[Excerpt — start]

This is year two for me covering the annual FIRST Robotics competition held at RIT. As you can tell, I’m still fascinated by the pageantry, and equally impressed with how serious folks take this—and pass on the traditions!
The FIRST Robotics family continues to grow. Its fans are young and young-at-heart. Former players turn into mentors. And many of those student-mentors become technology professionals who build the robots right along with the newest participants from schools across the country. They all came together to pack the RIT Field House this past weekend for Breakaway. In their usual fashion, FIRST teams were decked out with blue hair, sparkles on their capes and chicken costumes. (Probably the biggest and best supporters of the Thunder Chickens, Team 217 from Sterling, Michigan.)
FIRST Supporters and prospective supporters had a chance to learn more about the organization and its impact on young people from two former players: JP Hayden and Kyle Cody. Both first year students at RIT told the group of event sponsors that FIRST was a life changing opportunity, and that working on building a robot with a project team was as close to a real-world career experience as a teenager could get.

[Excerpt — finish]
[Information provided — start]

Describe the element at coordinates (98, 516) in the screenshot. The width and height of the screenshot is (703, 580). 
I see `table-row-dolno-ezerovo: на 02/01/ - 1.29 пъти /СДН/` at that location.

[Information provided — finish]

What you have to do —
Could you reproduce the stretch of the FIRST Robotics article above from "FIRST Supporters and" through "teenager could get.", word for word?

Response to the exercise —
FIRST Supporters and prospective supporters had a chance to learn more about the organization and its impact on young people from two former players: JP Hayden and Kyle Cody. Both first year students at RIT told the group of event sponsors that FIRST was a life changing opportunity, and that working on building a robot with a project team was as close to a real-world career experience as a teenager could get.